I have to laugh at her attempt to speak like a grown up. I am not surprised she speaks so well actually. She began speaking in 3 word sentences at 15 months old. My daughter has always been an extremely verbal individual.
And she is also very emotional. When I tweet that I have a migraine you now know why ;).
She quickly got dressed as she had been in her pajamas most of the day due to having a fever and a cold that was quickly taking over. Not one to let a little runny nose ruin her day, she has been up and about, talking about school, Miss Dawn (her Sunday School teacher) and clothes.
She put together the first outfit she could think of with confidence and exuberance. She didn't care that it was warm outside and that fur-lined boots and a winter hat didn't make sense to the world. It made sense to her. She wasn't deterred when I asked her about her fashion choices and if she wanted to wear shoes that wouldn't make her feet so hot and a hat that wouldn't cause her to feel uncomfortable.
She was confident in the choice she made. She created her own sense of style in five minutes and was happy with her choices.
In looking at this picture, I am reminded of how many times I make choices in this life because I am confident in them or because I believe I know best. But when God gives me gentle instruction or wants me to change them, I don't listen.
Because I believe I know best.
I watched Madi play outside with her shovel, and I could tell she was getting tired and hot. She was trying to hold out as long as she could. Finally she came to me and said....
"Mommy, it's too hot."
I felt bad for her, because I know she doesn't feel good and that some of the attire she was wearing didn't make it easier on her. (Had the weather not been 90 plus degrees I don't think it would have mattered too much. And she was also sick.)
She learned a small lesson that mommy knows best sometimes. She learned that mommy wants her to be creative and an individual and to have fun, but sometimes certain things aren't appropriate at certain times.
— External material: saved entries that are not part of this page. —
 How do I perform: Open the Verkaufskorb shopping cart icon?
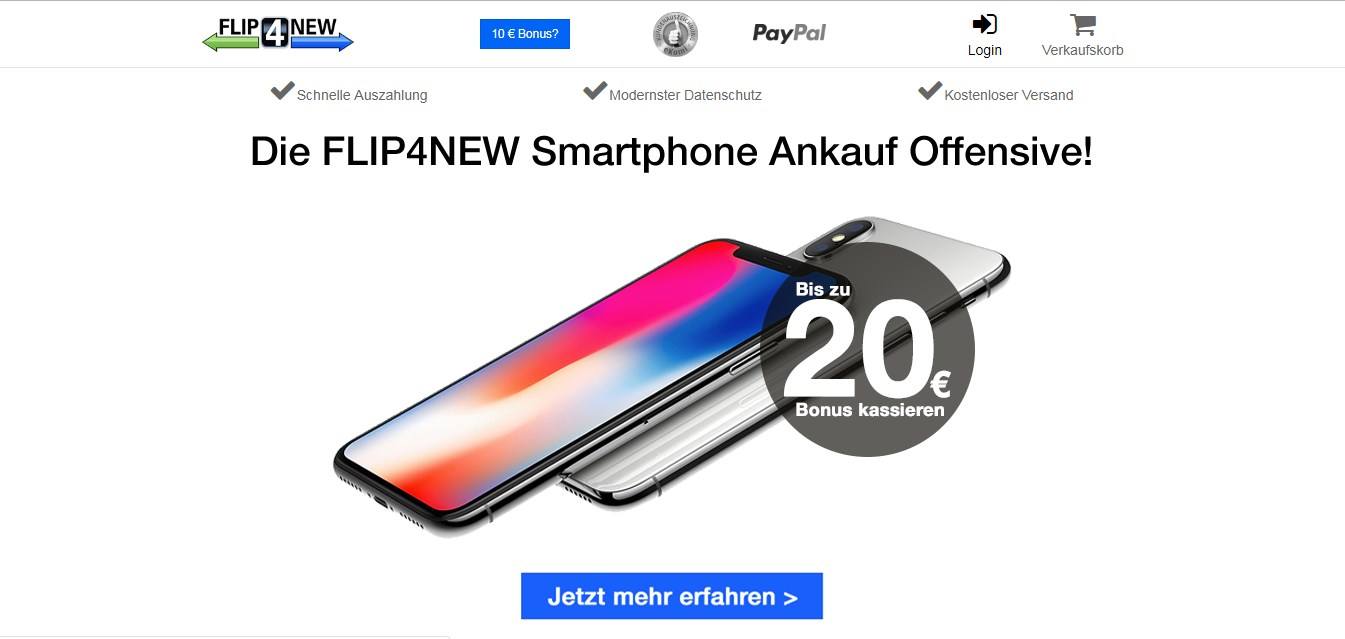point(1082,24)
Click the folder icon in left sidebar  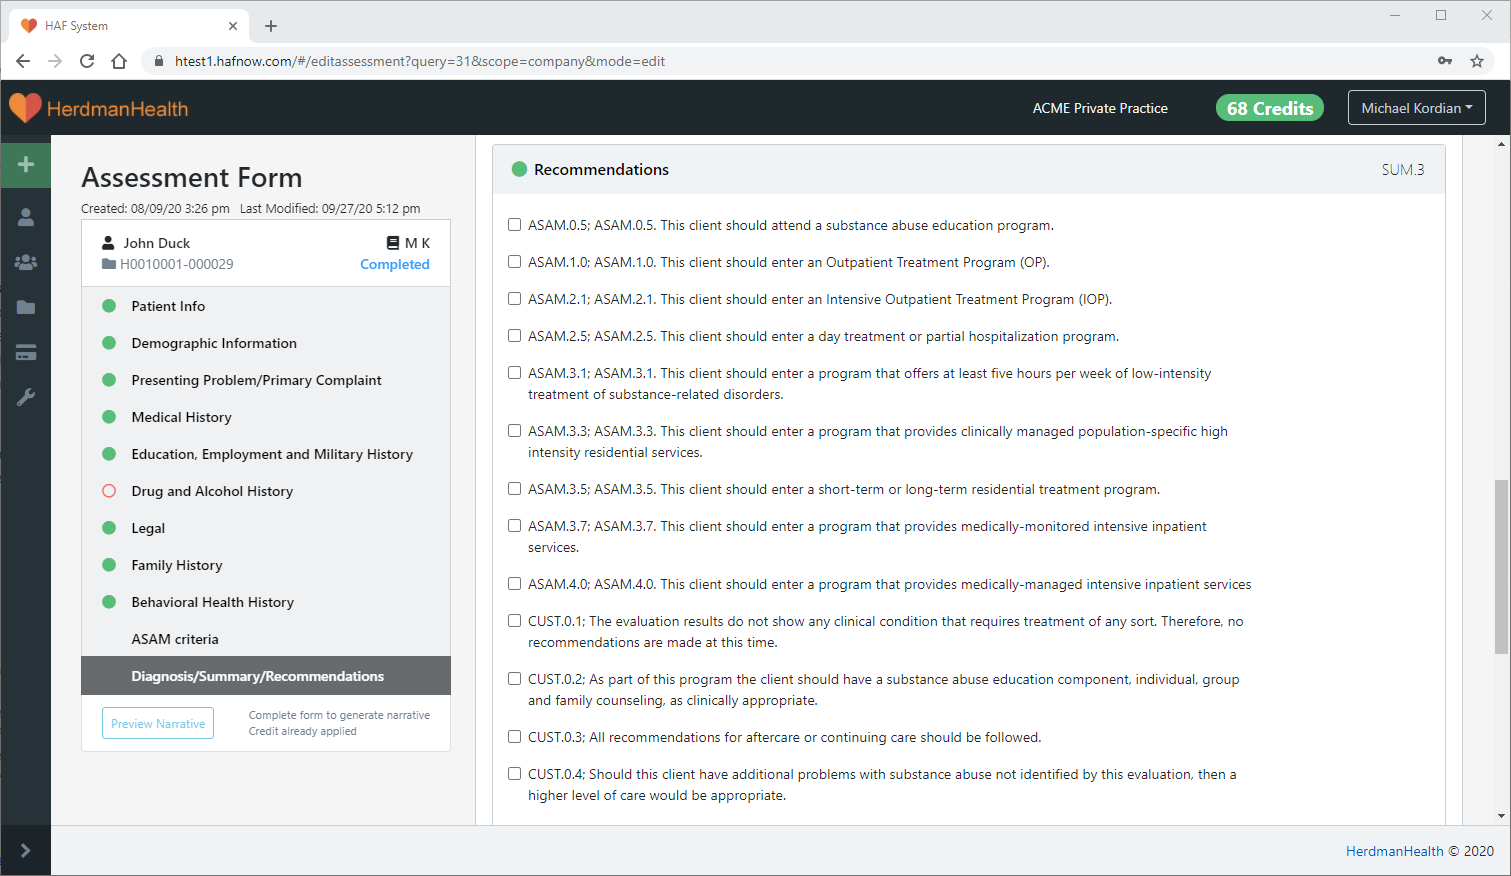(26, 307)
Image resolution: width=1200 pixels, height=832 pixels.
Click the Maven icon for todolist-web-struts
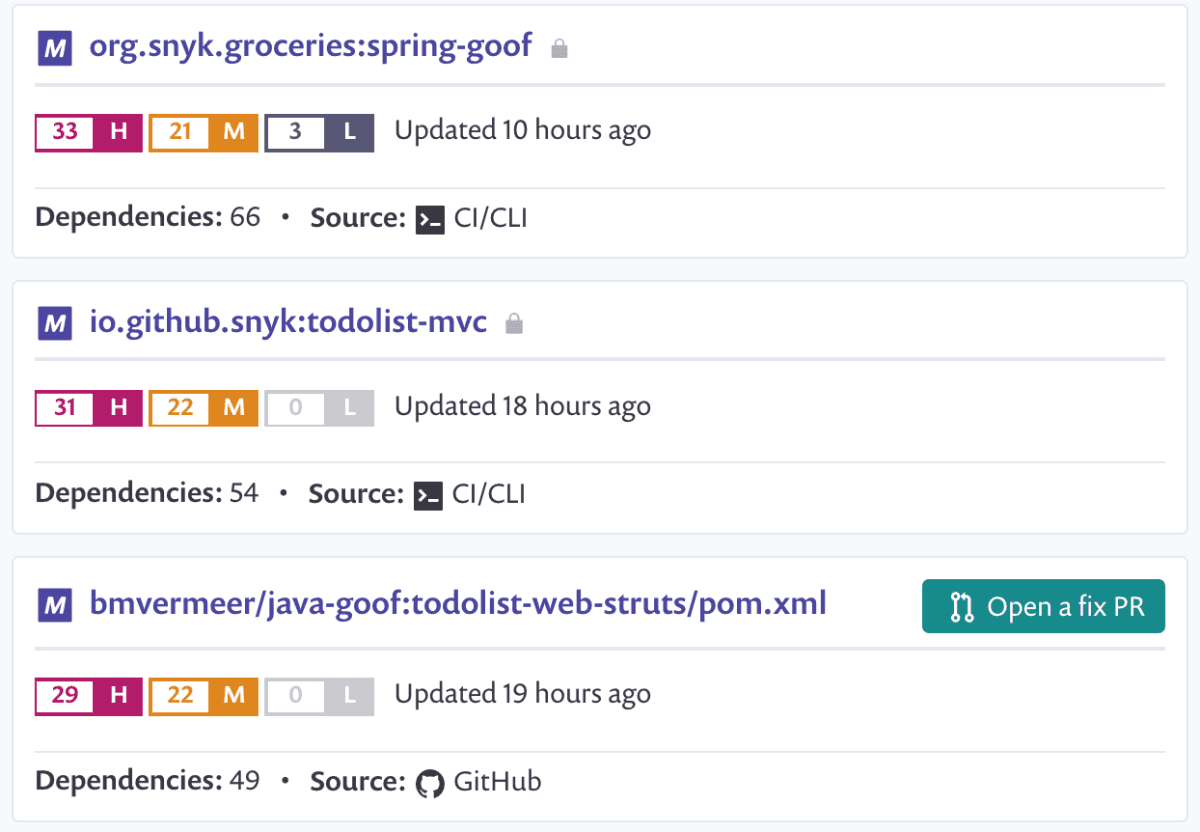[x=55, y=605]
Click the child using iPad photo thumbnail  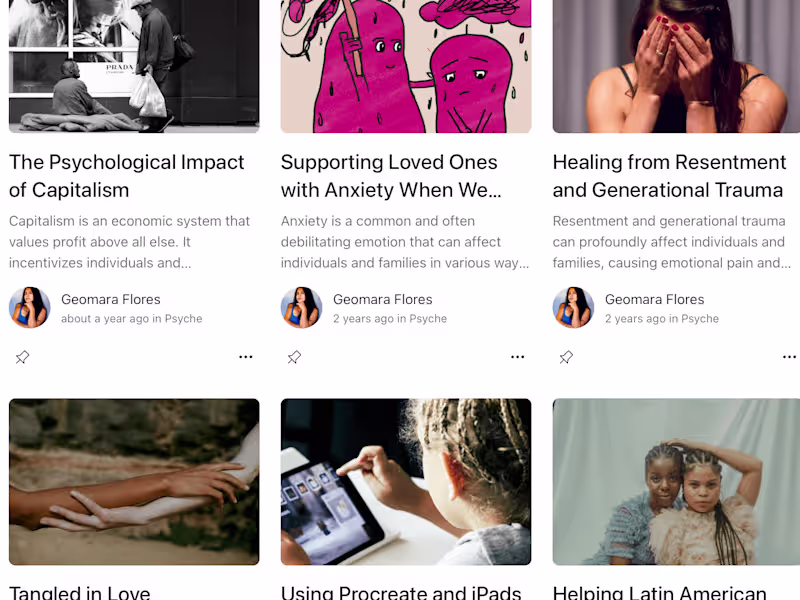click(406, 482)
I learned a lesson too. That God doesn't correct me or guide me to different places and directions because He wants to keep me from being creative, spirited and from having fun. It is because His desire is for me to become more like Him in this process called Sanctification. Set apart for Him and His purposes. That yielding to His Spirit and acting in obedience is actually more freeing than going in my own direction. At times it doesn't feel that way. We think we are caged and cornered with no other way to move.
But by God's grace and mercy He continues to use us even despite our attempts at breaking away. That He gives us glimpses of Himself when He teaches us lessons through life, friends and His creation.
He teaches me often through the everyday activities and antics of my children. Through my marriage with Dan. Through ministry at Illuminate.
Madi's little fashion lesson taught me that God truly knows best.